As I mentioned a couple of years ago, I try to follow what academic researchers write about crowdsourcing. As a crowdsourcing practitioner, I welcome the clarity, holistic approach, and intellectual vigor academic research brings to the table. On occasion, however, I come across a paper that instead of clarifying the crowdsourcing water, muddies it.
Unfortunately, a recent HBR article (“Why Crowdsourcing Often Leads to Bad Ideas”) by Oguz A. Acar of the University of London’s Cass Business School falls in the latter category. Prof. Acar complains – and not unreasonably, I must add – that “most crowdsourcing initiatives end up with an overwhelming amount of useless ideas.” Prof. Acar believes he has identified a reason for this tsunami of “bad ideas”: our inattention to what motivates the crowd producing these ideas.
To make his point, Prof. Acar studied the motivation of the crowd members of InnoCentive, a popular crowdsourcing platform. He found that top-quality solutions usually come from crowd members driven by intrinsic and extrinsic motivation, whereas learning and social motivation have no positive effects on the quality of solutions. Prof. Acar then recommends that in order to improve the quality of submitted ideas, crowdsourcing campaigns should be designed in a way that would encourage the participation of crowd members with intrinsic and extrinsic motivations.
This is where I agree with Prof. Acar: crowd motivation does matter. I wrote about that back in 2014, and the study that Doug Williams and I conducted the same year added some field data to this conclusion.
My problem with Prof. Acar’s reasoning is that he seems to ignore the fact that the term “crowdsourcing” may mean many different things – and one mustn’t confuse them.
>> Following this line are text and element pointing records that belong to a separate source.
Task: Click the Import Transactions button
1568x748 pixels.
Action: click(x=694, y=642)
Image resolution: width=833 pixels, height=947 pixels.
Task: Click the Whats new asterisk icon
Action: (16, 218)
In a nutshell, crowdsourcing consists of two major types of activities: adding capacity (“microtasking”) and accessing expertise (“crowdsourced innovation”). The second type, accessing expertise crowdsourcing, can be further divided into idea generation and problem-solving, which I propose calling the “bottom-up” and “top-down” crowdsourcing, respectively (and wrote about benefits and drawbacks of both here and here).
It’s the idea generation (“bottom-up”) version of crowdsourcing that routinely produces a large number of useless ideas. But InnoCentive, the platform Prof. Acar invoked, is the problem-solving (“top-down”), not idea generation platform. Learning what motivates people trying to solve precisely defined technical and business problems and applying this knowledge to the motivation of folks asked to generate vaguely defined “ideas” doesn’t make much sense.
But Prof. Acar’s arguments are also misleading for another, much more important reason. As other academic researchers repeatedly pointed out (see, for example, here) – and most crowdsourcing practitioners would confirm – the key factor defining the ultimate success or failure of a crowdsourcing campaign is not a crowd (its size, composition, motivation, etc.), but the question this crowd is presented with.
I call it the “80:20 rule”: 80% of unsuccessful crowdsourcing campaigns I’m aware of have failed because of the inability to properly formulate the question to be presented to a crowd; only 20% have done so because of the poor performance of the crowd.
Crowdsourcing campaigns mentioned by Prof. Acar generate a lot of useless ideas not because the crowd was badly motivated, but because the parameters of “ideas” were poorly defined by the campaign managers (“crowdmasters”). So, my recommendation to them would be this: master first the art and science of formulating a question that you’ll ask your crowd—by both properly defining the problem and describing a “perfect” solution to it.
And if the outcome of the crowdsourcing campaign falls below your expectations, don’t automatically blame the crowd – or crowdsourcing in general. Start with looking closer to yourself.